_RECORDED DATA_.
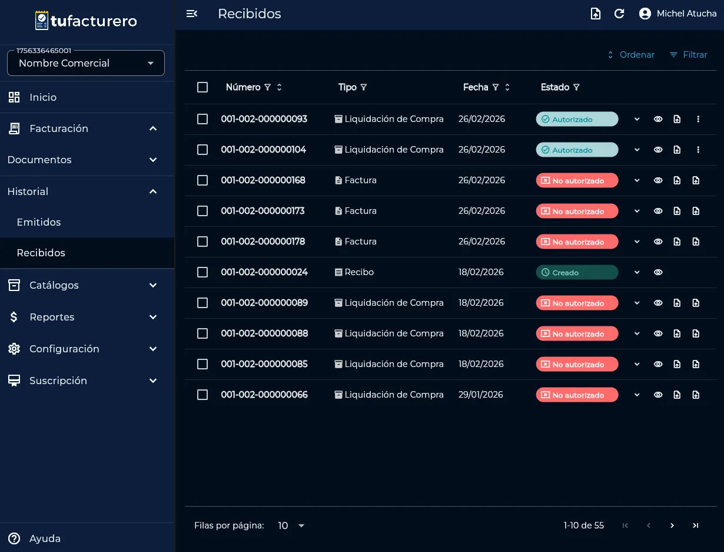
Task: Open the three-dot menu for row 001-002-000000104
Action: (x=698, y=150)
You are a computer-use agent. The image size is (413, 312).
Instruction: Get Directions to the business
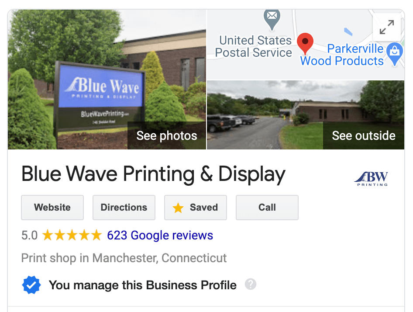tap(124, 207)
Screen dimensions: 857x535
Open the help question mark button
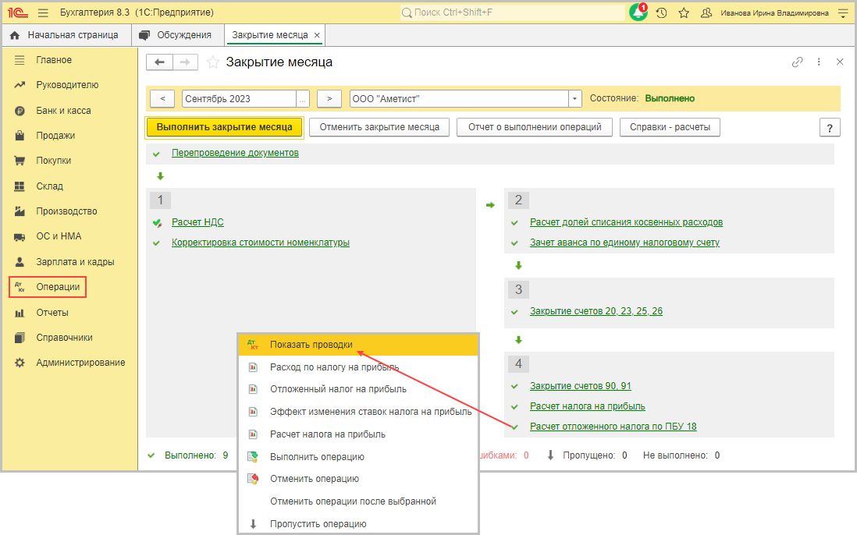pos(830,128)
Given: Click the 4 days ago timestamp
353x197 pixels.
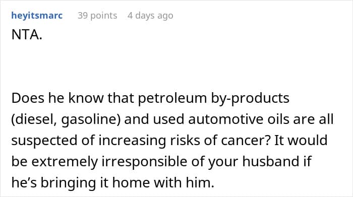Looking at the screenshot, I should pyautogui.click(x=150, y=16).
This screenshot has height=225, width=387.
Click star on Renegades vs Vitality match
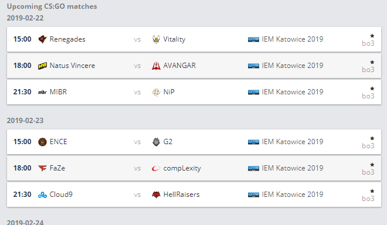point(372,36)
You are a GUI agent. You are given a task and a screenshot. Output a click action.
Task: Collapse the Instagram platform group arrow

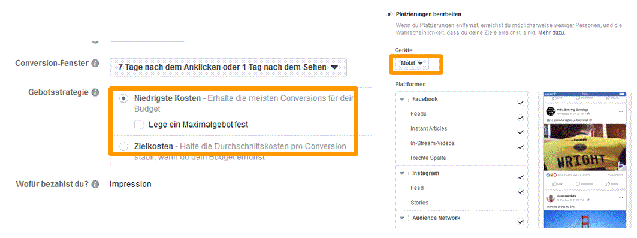point(402,173)
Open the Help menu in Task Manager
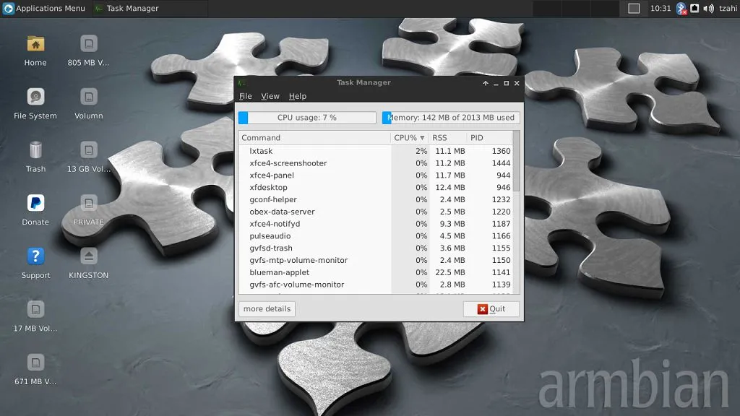The width and height of the screenshot is (740, 416). pyautogui.click(x=298, y=96)
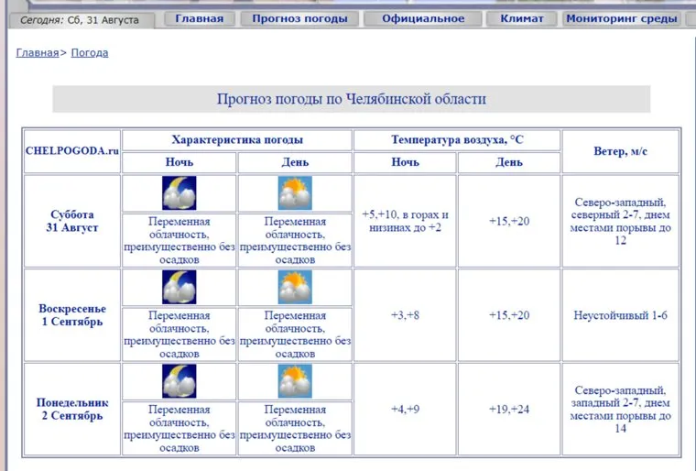696x471 pixels.
Task: Select the Понедельник 2 Сентябрь row header
Action: point(72,409)
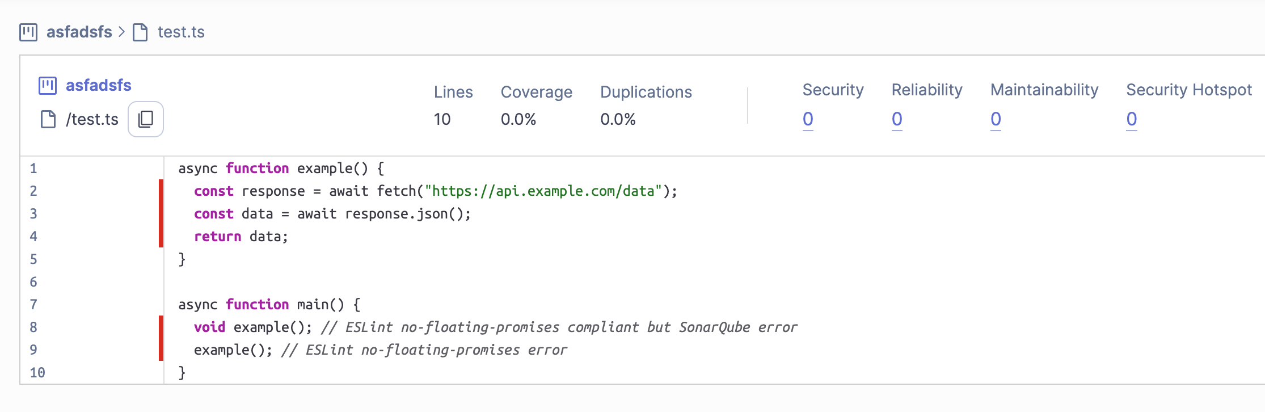Image resolution: width=1265 pixels, height=412 pixels.
Task: Copy the file path to clipboard
Action: coord(146,119)
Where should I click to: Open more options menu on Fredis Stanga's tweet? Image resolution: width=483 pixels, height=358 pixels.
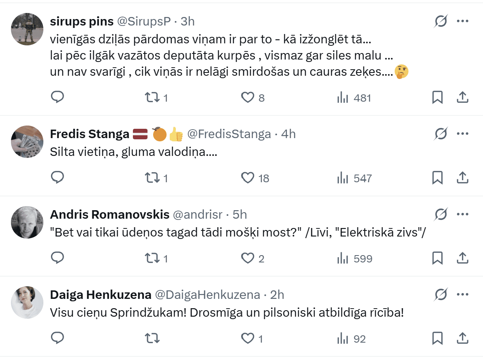(x=463, y=134)
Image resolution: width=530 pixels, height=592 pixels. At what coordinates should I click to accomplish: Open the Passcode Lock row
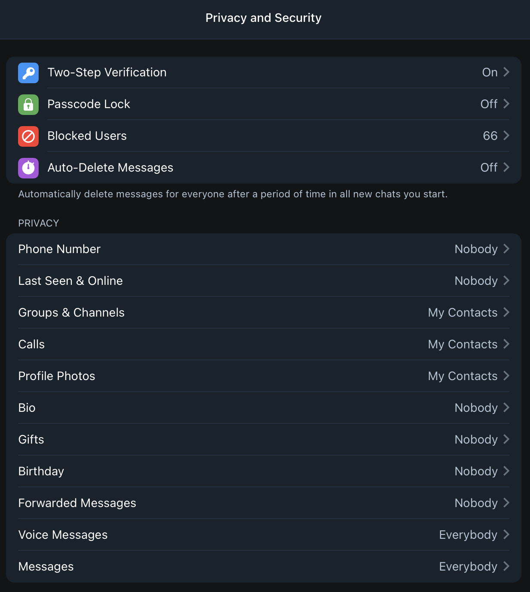[x=89, y=104]
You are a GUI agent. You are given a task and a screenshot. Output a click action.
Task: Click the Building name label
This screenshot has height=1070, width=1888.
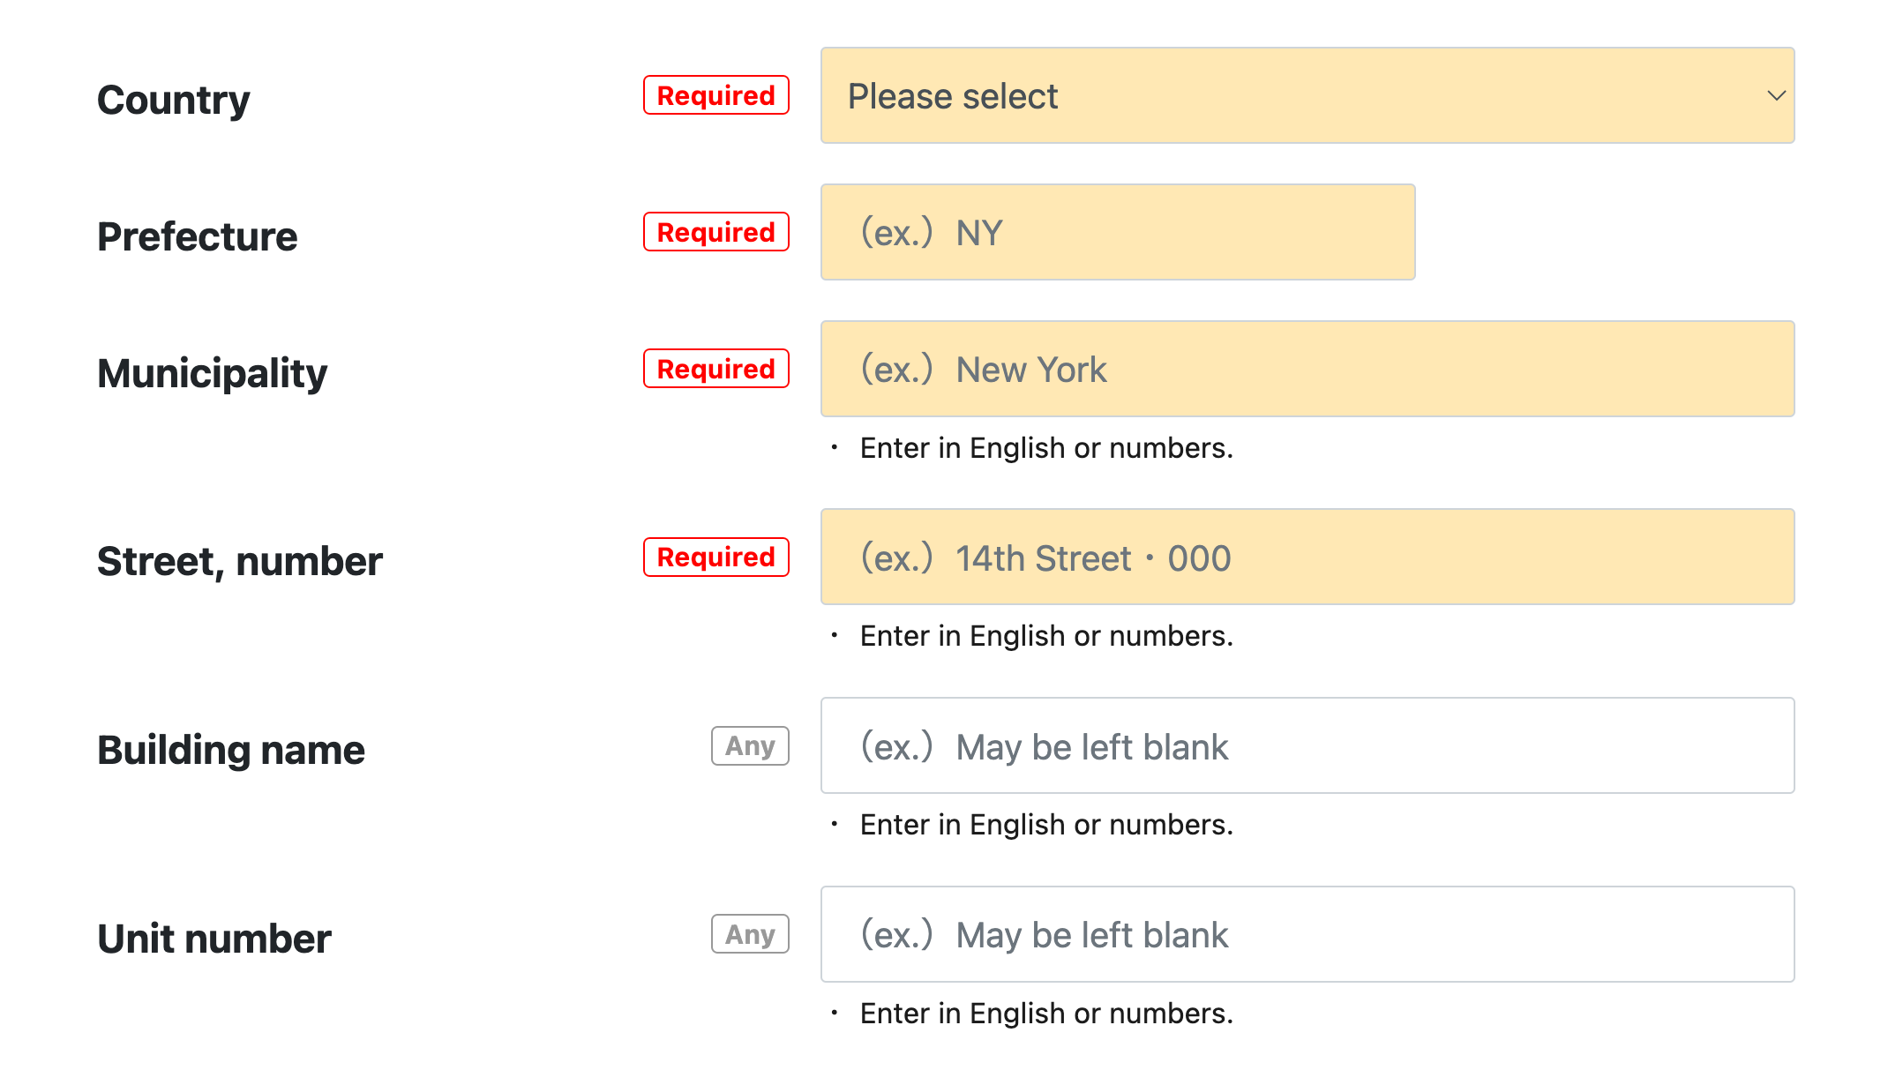231,750
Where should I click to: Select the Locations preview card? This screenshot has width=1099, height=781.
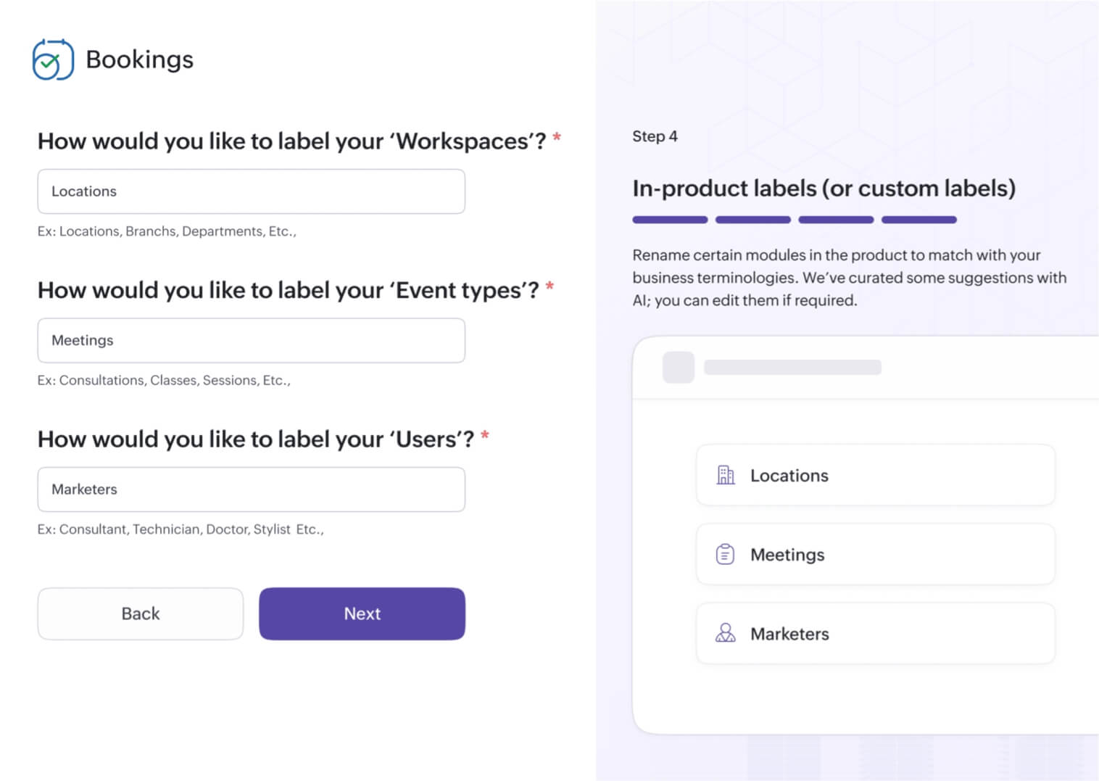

_INSTRUCTIONS FOR THE TASK_. The copy runs from the line containing "Task: Collapse the" through the last line of the material, both ends included. Reproduce those lines exactly and drop the pictures.

_YOUR RESPONSE_.
Task: Collapse the Instagram platform group arrow

point(402,173)
Open the Help menu in Task Manager
The width and height of the screenshot is (740, 416). pyautogui.click(x=298, y=96)
696x471 pixels.
Task: Select the Понедельник 2 Сентябрь row header
Action: point(72,409)
Image resolution: width=1265 pixels, height=412 pixels.
Task: Copy the file path to clipboard
Action: coord(146,119)
Where should I click to: Open more options menu on Fredis Stanga's tweet? Image resolution: width=483 pixels, height=358 pixels.
(x=463, y=134)
Image resolution: width=530 pixels, height=592 pixels. At what coordinates should I click to accomplish: Open the Passcode Lock row
[x=89, y=104]
You are a GUI agent. You are given a task and a screenshot. Output a click action.
Task: Click the Building name label
This screenshot has height=1070, width=1888.
231,750
Where should I click to: Select the Locations preview card? This screenshot has width=1099, height=781.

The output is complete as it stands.